— YOUR OBJECTIVE —
How many lines in the listing below contain the string "dimensions"? Reply with the number only.
>> START EXERCISE INPUTS
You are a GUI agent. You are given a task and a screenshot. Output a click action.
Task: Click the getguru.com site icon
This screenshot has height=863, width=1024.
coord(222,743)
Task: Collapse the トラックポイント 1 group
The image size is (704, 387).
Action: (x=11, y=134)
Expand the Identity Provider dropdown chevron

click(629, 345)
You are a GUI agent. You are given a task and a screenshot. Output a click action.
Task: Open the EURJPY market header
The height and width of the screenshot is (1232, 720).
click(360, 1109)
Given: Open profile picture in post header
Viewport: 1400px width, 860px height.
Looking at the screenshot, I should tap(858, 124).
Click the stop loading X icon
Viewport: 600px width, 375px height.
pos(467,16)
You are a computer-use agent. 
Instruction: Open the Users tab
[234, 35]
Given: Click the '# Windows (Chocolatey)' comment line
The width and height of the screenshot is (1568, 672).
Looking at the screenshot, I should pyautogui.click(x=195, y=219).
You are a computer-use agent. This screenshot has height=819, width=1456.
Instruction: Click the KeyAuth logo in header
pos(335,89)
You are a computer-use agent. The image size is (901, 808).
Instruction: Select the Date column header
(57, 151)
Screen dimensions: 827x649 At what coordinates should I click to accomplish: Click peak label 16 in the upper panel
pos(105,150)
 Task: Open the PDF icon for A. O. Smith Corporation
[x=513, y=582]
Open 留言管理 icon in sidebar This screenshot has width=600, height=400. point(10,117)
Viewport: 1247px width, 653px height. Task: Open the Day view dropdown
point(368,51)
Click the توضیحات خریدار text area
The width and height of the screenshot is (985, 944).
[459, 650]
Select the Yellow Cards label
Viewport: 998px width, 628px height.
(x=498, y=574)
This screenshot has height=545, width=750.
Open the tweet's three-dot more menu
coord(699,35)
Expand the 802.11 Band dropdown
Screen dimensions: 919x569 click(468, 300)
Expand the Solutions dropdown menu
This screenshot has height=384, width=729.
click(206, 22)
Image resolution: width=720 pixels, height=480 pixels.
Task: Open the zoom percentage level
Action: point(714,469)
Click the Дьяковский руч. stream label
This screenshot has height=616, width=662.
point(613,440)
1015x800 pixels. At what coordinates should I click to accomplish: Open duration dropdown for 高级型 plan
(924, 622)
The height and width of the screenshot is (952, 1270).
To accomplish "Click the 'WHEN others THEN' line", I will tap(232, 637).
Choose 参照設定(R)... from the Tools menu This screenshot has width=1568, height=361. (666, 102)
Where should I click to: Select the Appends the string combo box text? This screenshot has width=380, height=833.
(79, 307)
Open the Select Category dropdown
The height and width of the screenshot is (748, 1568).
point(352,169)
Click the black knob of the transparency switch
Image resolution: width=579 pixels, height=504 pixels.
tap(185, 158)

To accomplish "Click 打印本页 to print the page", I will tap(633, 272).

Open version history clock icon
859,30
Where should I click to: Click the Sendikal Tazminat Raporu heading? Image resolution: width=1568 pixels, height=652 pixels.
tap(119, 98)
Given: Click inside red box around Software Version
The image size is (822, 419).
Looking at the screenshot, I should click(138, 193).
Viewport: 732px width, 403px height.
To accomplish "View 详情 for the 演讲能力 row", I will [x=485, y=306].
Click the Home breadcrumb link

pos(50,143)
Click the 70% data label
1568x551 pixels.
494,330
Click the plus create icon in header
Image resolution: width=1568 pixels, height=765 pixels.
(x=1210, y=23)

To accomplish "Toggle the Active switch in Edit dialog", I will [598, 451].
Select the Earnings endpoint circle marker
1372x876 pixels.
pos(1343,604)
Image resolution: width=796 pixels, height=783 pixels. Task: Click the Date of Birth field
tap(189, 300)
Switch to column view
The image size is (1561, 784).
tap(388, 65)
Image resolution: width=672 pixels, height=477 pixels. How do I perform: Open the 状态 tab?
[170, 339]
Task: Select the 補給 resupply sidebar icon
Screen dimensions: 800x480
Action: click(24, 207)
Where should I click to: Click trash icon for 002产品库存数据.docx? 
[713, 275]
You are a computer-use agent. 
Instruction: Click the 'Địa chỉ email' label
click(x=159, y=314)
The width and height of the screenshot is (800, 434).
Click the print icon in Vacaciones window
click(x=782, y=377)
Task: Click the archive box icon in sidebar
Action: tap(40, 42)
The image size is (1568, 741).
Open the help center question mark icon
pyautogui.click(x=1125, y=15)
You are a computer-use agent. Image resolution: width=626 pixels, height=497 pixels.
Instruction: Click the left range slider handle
>> END EXERCISE INPUTS
— EXERCISE SOLUTION —
3